Images excluded, repeat each entry below exactly.

### MATERIAL FOR THIS TASK ###

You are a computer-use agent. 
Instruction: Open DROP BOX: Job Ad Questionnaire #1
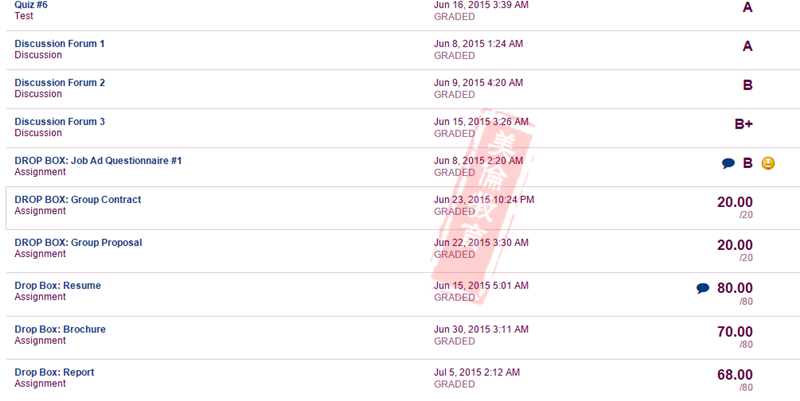click(98, 161)
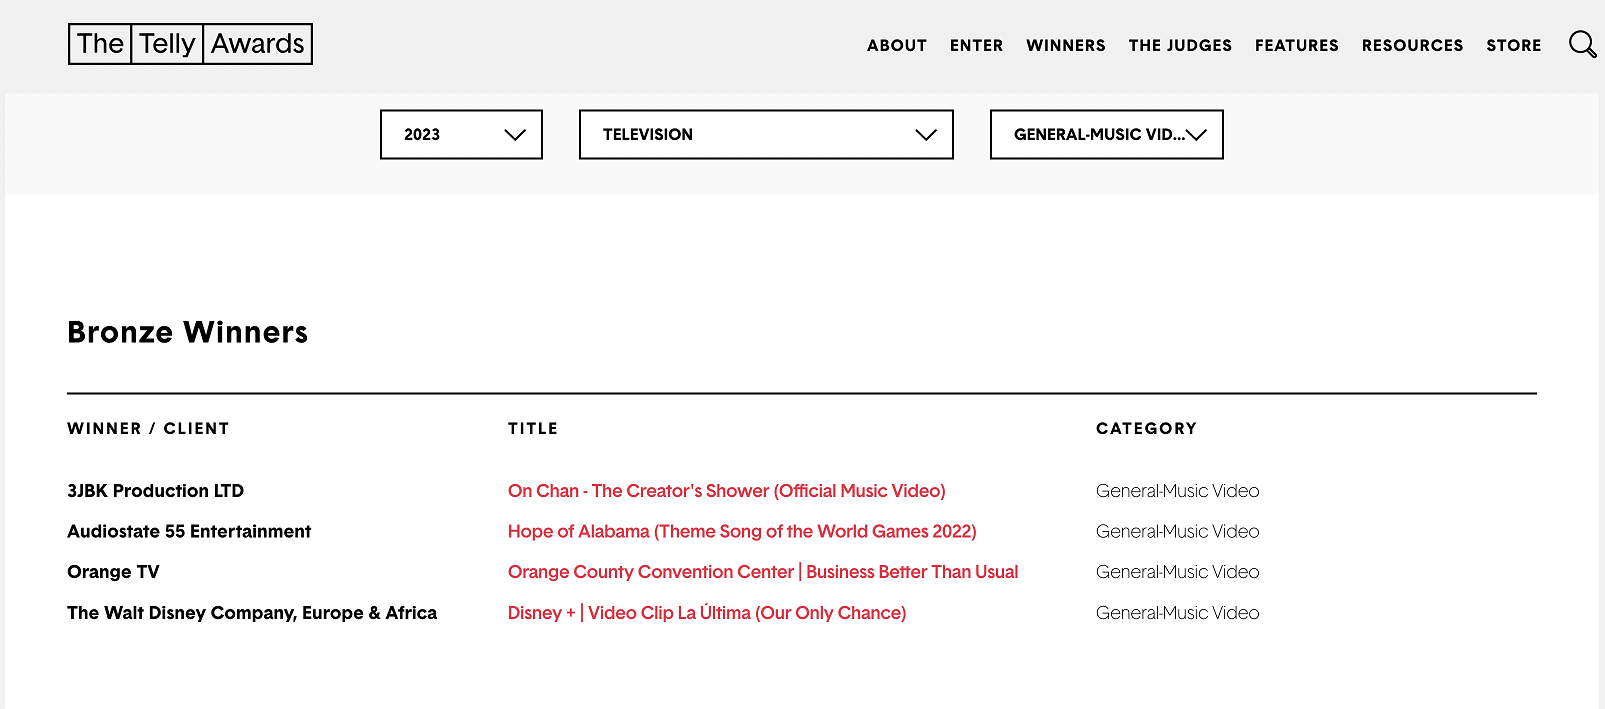The height and width of the screenshot is (709, 1605).
Task: Go to the Enter menu item
Action: 976,45
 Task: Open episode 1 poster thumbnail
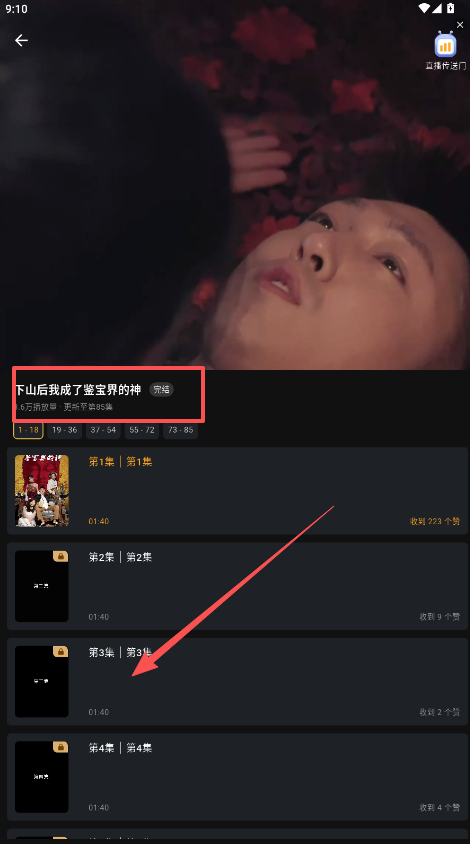(42, 491)
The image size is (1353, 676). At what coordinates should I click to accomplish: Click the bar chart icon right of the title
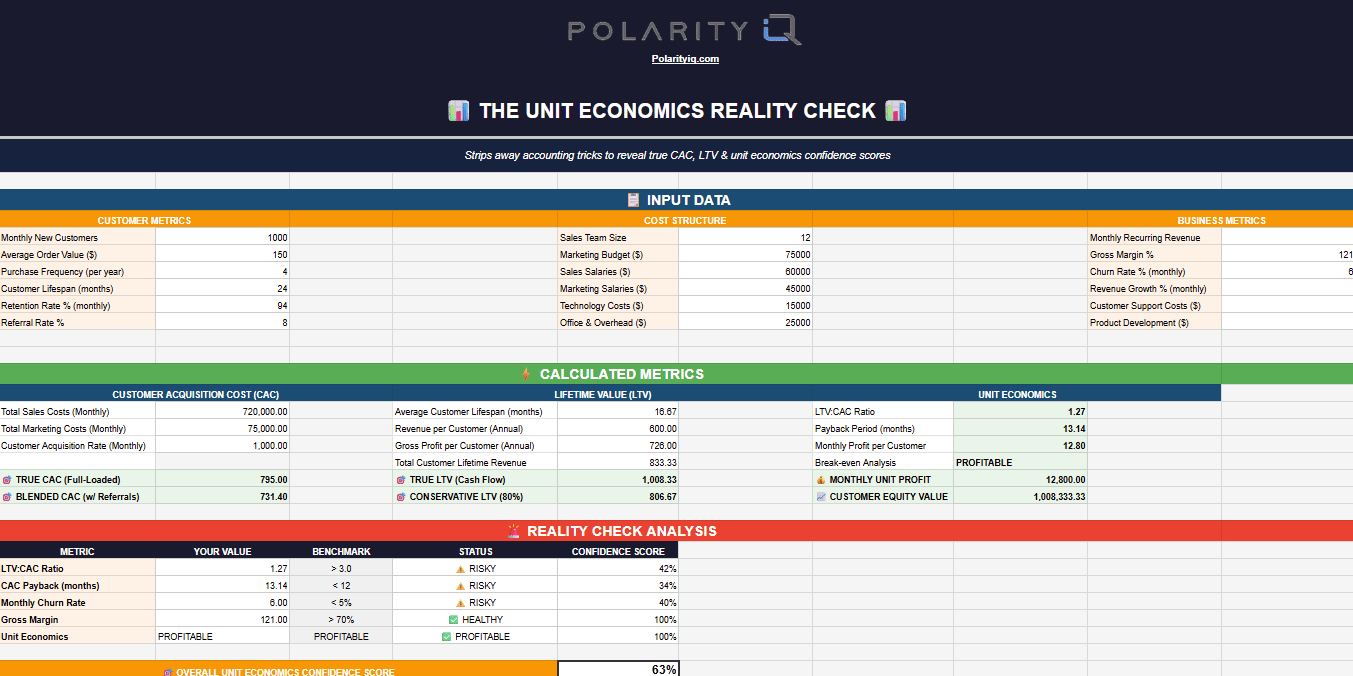tap(896, 111)
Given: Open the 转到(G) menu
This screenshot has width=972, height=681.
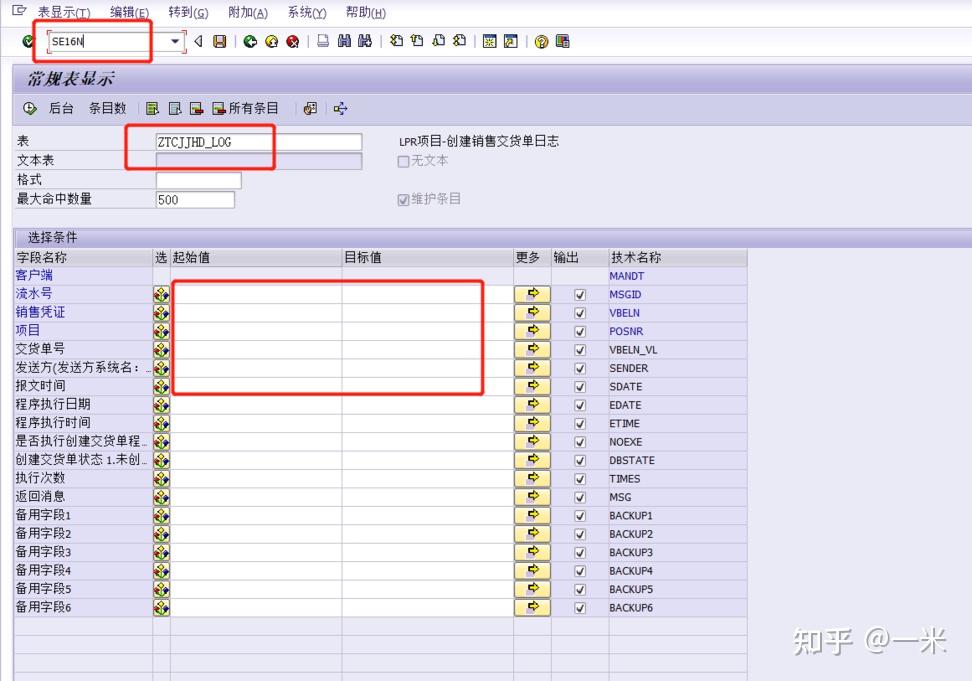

###

▶ **RESPONSE BOX**
You are a computer-use agent. 
Instruction: Open DROP BOX: Job Ad Questionnaire #1
click(98, 161)
The height and width of the screenshot is (709, 1605).
Task: Go to the Enter menu item
Action: 976,45
 Task: Open episode 1 poster thumbnail
(42, 491)
The image size is (1353, 676). At what coordinates should I click to accomplish: Click the bar chart icon right of the title
tap(896, 111)
Given: Open the 转到(G) menu
This screenshot has width=972, height=681.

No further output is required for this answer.